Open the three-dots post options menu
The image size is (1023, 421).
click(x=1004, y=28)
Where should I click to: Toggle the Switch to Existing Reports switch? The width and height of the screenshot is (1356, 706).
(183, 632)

--

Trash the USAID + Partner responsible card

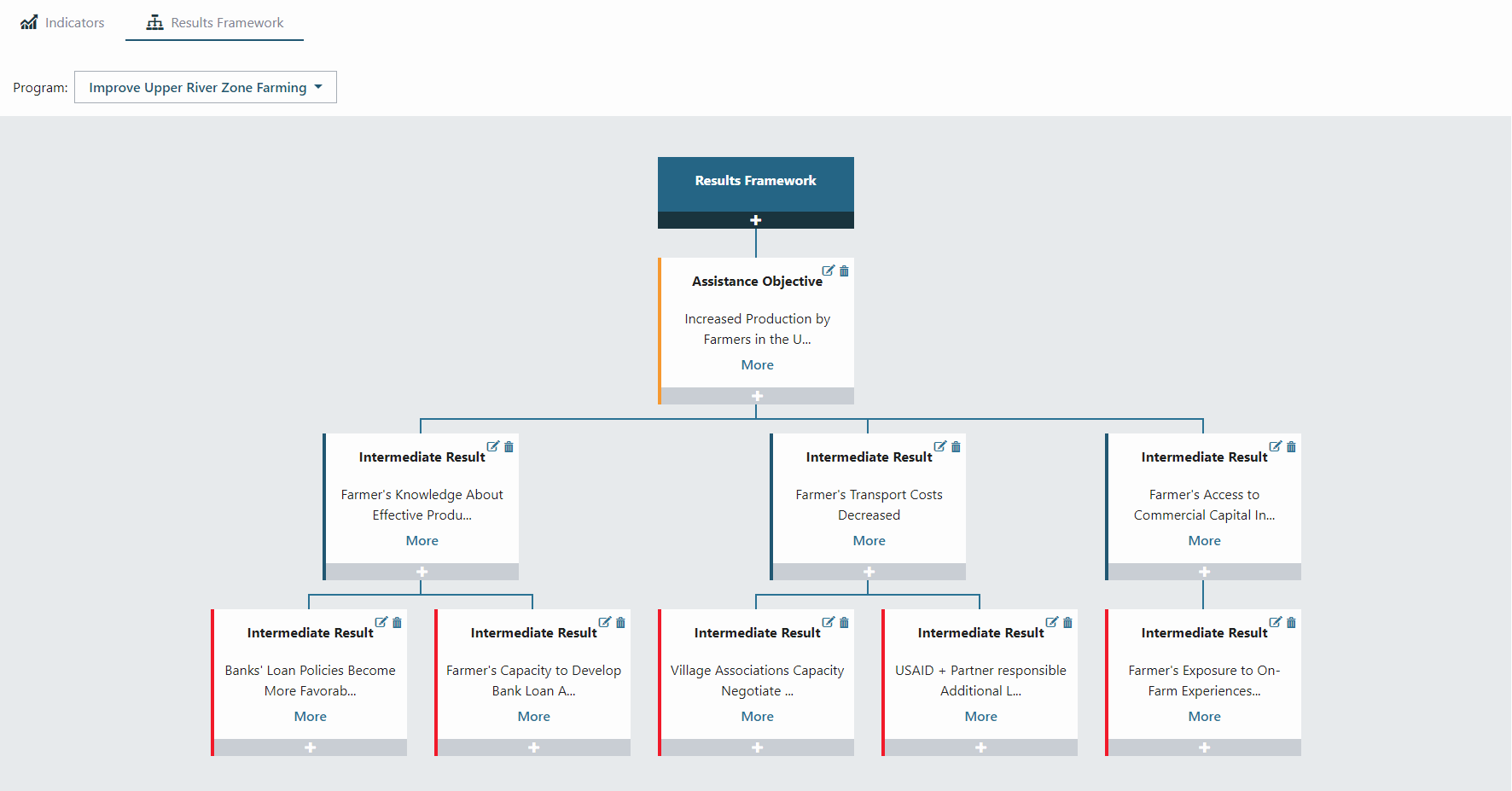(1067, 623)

==

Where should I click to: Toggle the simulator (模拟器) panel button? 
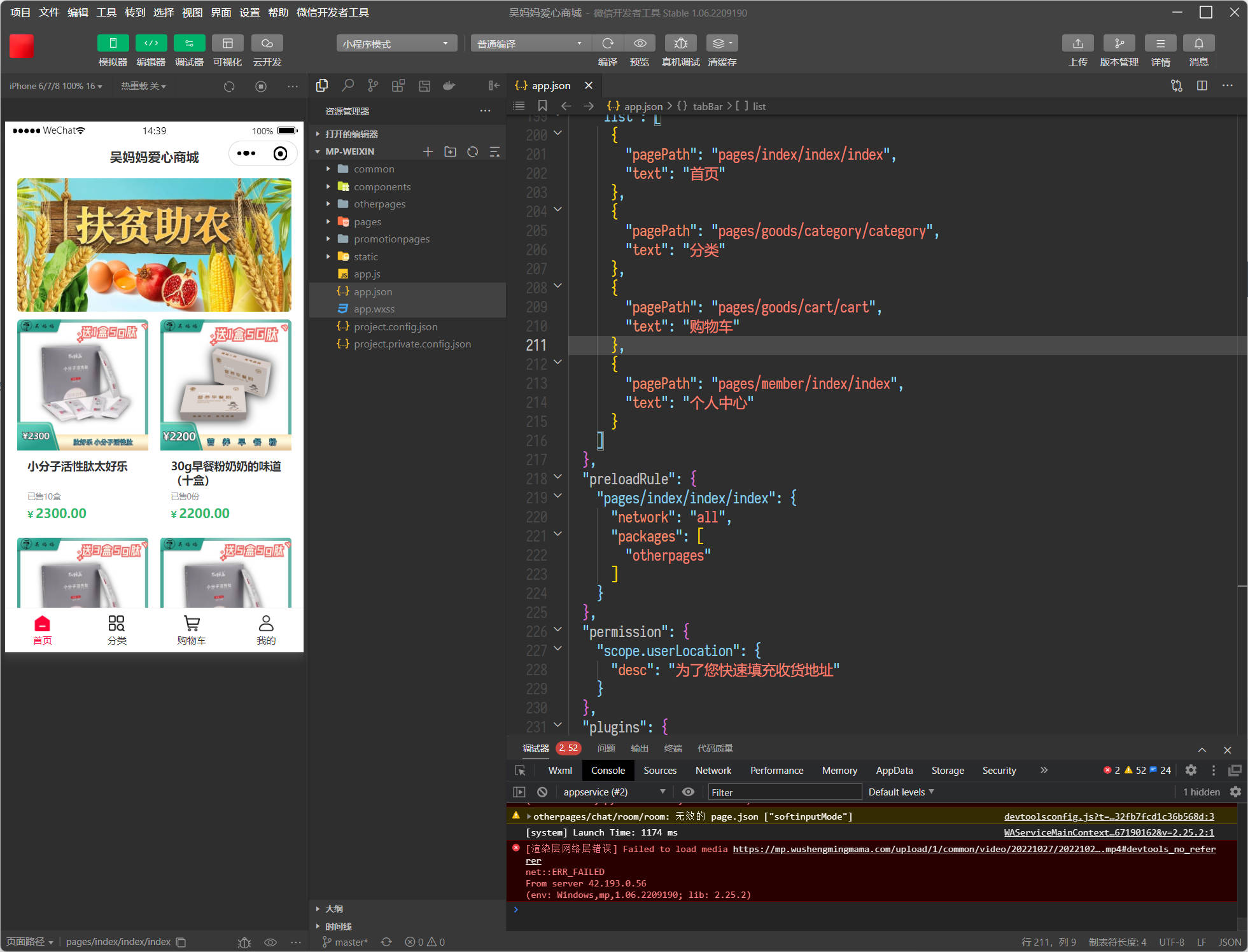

EXERCISE PROMPT:
Pick out every line of the material above that contains the string "Where". Case counts.

EXERCISE RESULT:
Where should I click to: Toggle the Switch to Existing Reports switch? The width and height of the screenshot is (1356, 706).
Where should I click to: Toggle the simulator (模拟器) panel button? 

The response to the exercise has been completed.